Roughly 2.7 million Americans are infected with HCV, according to federal statistics. Genotype 4 is one of the least common.
The safety and efficacy of Technivie with ribavirin were evaluated in 135 adults with chronic HCV genotype 4 infections without cirrhosis; 91 received Technivie with ribavirin once daily for 12 weeks and 44 received Technivie once daily without ribavirin for 12 weeks.
All patients who received Technivie with ribavirin achieved sustained virologic response at 12 weeks (SVR12) compared with 91% of those who received Technivie without ribavirin.
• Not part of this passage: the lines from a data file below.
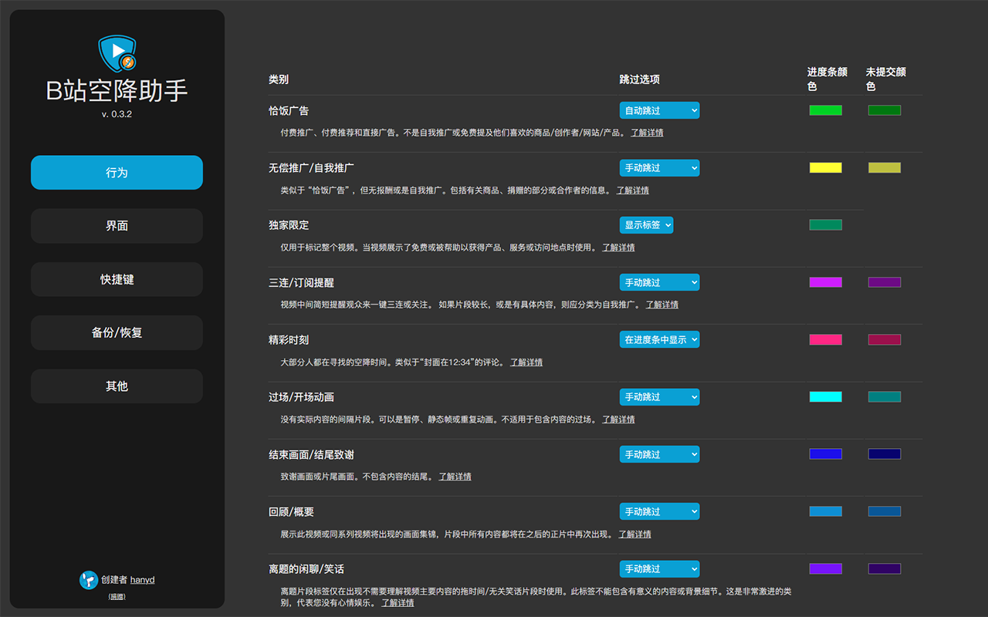Open the 备份/恢复 section

[x=117, y=332]
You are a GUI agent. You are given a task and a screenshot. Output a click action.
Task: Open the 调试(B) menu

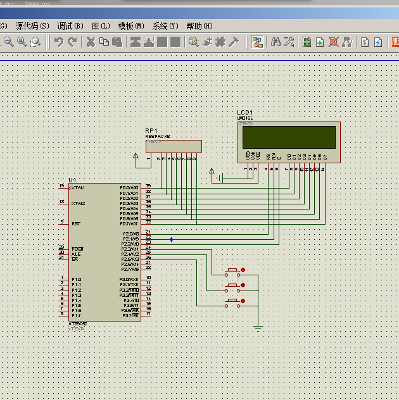click(x=70, y=26)
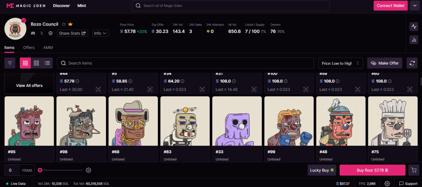422x187 pixels.
Task: Open the activity chart icon in sidebar
Action: 414,26
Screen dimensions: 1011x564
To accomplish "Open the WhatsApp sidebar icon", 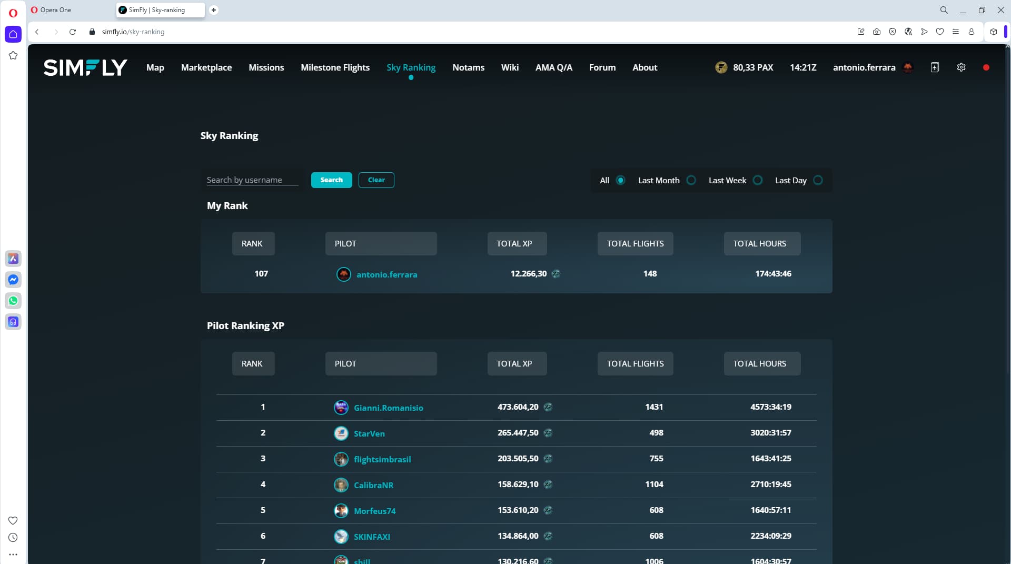I will [13, 301].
The most common side effects seen with Technivie plus ribavirin are fatigue, asthenia, nausea, insomnia, pruritus, and other skin reactions.
Elevations of liver enzymes to greater than five times the upper limit of normal occurred in approximately 1% of study patients, according to the FDA. This occurred more often in women taking contraceptives containing ethinyl estradiol. Contraceptives containing ethinyl estradiol must be discontinued prior to starting Technivie, the FDA says. They recommend that liver enzyme testing be performed during the first 4 weeks of starting treatment, and as clinically indicated thereafter.
The three drugs included in Technivie are also included in Viekira Pak (AbbVie), previously approved for the treatment of HCV genotype 1 infection.
Green Light for Daclatasvir in HCV Genotype 3
The NS5A replication complex inhibitor daclatasvir (Daklinza, Bristol-Myers Squibb) also cleared the FDA today for use with sofosbuvir (Â Sovaldi, Gilead Sciences) to treat HCV genotype 3 infection.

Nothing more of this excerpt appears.